Oregon Humanities magazine examines topics of broad public interest from a variety of perspectives and approaches. Recent issues of this publication have focused on stuff, nostalgia, and civility. Through good and thoughtful writing, Oregon Humanities magazine enriches our understanding of important subjects and stimulates conversation and reflection among readers, their friends, families, colleagues, and neighbors.

Contributors

Brian David Johnson

Brian David Johnson is a futurist at Intel. His book Vintage Tomorrows: A Historian and a Futurist Journey Through Steampunk into the Future of Technology, coauthored with James H. Carrott, wil be published next year by O’Reilly Media. He is featured in Oregon Humanities’ Bring Your Own video series. This essay was written on a 747 somewhere over the Pacific Ocean.

Dave Allen

Dave Allen is director of interactive strategy at NORTH, a branding agency in Portland.

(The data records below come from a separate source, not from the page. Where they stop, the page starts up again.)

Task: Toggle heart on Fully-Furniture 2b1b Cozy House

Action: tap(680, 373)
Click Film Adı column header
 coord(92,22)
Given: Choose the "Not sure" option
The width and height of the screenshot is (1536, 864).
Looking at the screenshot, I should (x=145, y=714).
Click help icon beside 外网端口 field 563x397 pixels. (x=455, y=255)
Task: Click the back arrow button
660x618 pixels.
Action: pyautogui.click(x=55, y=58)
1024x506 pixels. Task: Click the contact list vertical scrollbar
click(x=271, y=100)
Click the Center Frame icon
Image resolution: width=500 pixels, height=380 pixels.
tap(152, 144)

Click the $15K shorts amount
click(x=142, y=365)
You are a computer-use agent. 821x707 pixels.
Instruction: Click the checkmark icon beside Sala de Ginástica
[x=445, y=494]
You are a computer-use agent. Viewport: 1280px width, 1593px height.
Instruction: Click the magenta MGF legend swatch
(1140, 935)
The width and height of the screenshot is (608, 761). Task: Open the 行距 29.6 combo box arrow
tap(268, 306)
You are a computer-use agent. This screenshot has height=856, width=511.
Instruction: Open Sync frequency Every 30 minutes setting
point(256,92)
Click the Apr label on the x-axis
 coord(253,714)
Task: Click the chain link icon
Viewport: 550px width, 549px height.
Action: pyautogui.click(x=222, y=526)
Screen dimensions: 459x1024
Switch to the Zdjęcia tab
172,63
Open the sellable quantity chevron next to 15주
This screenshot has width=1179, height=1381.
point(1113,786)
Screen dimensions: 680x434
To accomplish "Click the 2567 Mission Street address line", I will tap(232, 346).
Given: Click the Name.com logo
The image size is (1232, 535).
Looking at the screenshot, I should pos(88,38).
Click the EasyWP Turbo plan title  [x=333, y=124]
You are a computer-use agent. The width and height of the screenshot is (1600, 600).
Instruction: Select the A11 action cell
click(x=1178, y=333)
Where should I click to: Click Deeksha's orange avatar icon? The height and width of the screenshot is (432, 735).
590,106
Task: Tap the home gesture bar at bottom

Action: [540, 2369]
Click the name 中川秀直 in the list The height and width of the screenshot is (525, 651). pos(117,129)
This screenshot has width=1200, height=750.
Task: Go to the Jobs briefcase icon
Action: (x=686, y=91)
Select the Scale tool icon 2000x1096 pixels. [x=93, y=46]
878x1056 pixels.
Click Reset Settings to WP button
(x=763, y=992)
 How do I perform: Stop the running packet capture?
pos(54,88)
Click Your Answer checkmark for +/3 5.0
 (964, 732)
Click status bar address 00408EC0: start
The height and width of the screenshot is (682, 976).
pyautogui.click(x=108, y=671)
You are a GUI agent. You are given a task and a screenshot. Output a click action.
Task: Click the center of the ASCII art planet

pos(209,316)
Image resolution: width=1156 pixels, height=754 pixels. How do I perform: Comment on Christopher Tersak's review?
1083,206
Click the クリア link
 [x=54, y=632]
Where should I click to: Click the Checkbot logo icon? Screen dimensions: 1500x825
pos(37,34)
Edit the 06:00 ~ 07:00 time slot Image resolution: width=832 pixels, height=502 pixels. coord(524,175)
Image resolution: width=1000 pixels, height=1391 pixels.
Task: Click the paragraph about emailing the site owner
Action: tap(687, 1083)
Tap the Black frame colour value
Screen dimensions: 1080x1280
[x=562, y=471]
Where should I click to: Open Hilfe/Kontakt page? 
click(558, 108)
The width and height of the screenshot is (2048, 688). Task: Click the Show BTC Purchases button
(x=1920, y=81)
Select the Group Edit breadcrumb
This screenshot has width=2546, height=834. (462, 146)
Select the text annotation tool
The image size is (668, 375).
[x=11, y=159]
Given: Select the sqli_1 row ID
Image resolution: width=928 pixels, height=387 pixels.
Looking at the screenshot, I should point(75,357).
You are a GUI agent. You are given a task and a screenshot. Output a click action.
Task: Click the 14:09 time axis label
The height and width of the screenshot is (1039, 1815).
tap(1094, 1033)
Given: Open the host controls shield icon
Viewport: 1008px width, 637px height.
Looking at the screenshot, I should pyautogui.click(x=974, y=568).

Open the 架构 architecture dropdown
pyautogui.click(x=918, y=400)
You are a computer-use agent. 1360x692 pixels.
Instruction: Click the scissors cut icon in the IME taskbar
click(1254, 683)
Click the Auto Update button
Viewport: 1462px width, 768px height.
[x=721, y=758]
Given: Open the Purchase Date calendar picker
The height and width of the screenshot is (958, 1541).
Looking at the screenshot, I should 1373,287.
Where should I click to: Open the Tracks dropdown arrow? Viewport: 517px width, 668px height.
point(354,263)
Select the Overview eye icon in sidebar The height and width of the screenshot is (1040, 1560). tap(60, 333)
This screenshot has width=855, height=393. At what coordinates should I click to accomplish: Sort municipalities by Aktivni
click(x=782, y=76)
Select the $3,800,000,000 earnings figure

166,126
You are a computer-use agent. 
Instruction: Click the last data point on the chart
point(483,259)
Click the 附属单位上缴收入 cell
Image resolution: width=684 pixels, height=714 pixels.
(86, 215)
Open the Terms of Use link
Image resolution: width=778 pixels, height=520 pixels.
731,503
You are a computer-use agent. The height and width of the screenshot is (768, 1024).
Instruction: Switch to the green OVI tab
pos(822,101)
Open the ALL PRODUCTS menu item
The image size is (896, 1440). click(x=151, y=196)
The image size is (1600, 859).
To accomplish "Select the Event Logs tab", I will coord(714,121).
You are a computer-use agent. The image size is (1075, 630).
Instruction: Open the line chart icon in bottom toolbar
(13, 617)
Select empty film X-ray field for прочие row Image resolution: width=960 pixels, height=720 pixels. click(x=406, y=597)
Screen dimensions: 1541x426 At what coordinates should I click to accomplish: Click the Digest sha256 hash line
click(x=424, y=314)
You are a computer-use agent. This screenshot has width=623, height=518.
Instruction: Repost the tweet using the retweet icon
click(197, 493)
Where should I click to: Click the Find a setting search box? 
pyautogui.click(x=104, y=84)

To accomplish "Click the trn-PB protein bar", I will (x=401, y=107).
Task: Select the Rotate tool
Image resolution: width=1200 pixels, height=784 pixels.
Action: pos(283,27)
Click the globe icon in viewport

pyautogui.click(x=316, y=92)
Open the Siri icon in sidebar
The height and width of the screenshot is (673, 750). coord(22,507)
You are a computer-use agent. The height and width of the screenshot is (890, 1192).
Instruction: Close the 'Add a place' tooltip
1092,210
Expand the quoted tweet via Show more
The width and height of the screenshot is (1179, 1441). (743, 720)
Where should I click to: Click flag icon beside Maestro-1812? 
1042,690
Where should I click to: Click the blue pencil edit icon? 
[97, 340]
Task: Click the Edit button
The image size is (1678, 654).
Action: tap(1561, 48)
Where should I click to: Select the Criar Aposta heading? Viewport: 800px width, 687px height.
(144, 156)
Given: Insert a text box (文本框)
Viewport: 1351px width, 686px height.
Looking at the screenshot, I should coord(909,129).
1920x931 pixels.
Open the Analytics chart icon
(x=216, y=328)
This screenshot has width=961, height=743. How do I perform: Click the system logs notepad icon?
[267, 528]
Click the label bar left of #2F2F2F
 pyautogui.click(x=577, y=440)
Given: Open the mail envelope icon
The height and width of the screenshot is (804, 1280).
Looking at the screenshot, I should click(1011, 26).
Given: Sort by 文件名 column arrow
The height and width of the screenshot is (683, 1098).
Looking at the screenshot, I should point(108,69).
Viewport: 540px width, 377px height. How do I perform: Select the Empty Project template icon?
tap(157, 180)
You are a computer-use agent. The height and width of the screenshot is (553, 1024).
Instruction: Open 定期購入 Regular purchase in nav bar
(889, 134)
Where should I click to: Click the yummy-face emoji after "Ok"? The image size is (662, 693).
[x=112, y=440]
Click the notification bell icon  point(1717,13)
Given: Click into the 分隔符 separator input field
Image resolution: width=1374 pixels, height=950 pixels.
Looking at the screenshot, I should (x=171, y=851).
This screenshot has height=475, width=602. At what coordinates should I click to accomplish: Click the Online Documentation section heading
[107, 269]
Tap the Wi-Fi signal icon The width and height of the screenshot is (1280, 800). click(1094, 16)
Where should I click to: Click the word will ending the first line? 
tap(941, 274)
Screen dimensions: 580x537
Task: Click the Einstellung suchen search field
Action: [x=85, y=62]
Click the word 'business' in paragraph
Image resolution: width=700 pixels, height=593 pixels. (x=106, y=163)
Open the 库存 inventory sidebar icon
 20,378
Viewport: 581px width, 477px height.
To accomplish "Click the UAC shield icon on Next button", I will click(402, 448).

He is also an adjunct lecturer in digital strategy at the University of Oregon, as well as the founding member and bass player of the UK band Gang of Four.

Dmae Roberts

Dmae Roberts is a Peabody-winning radio producer and Oregon Book Award–winning writer. Her work has been on NPR and published widely. She is a USA Rockefeller Fellow and received the Dr. Suzanne Award for Civil Rights and Social Justice from the Asian American Journalists Association. She lives in Portland with her hubby and twin kitties.

Eric Gold

Eric Gold is a freelance writer in Portland.

Jill Owens

Jill Owens works in marketing for Powell’s Books. She enjoys interviewing authors as part of her job and for publications like Oregon Humanities.

Margaret Malone

Margaret Malone’s work has appeared in The Missouri Review, Swink, Coal City Review, latimes.com, and elsewhere. She is the recipient of a 2009 Oregon Literary Fellowship and a 2011 Oregon Arts Commission Individual Artist Fellowship. She lives in Portland with her husband and son.

Mott Greene

Mott Greene is a historian of science and technology. He was an Oregon Humanities Think & Drink presenter earlier this year for a program about the future of human and artificial intelligence. A former MacArthur Fellow, he is affiliate professor of earth and space sciences at the University of Washington. He admires Portland’s civic life and wishes Seattle could figure that out.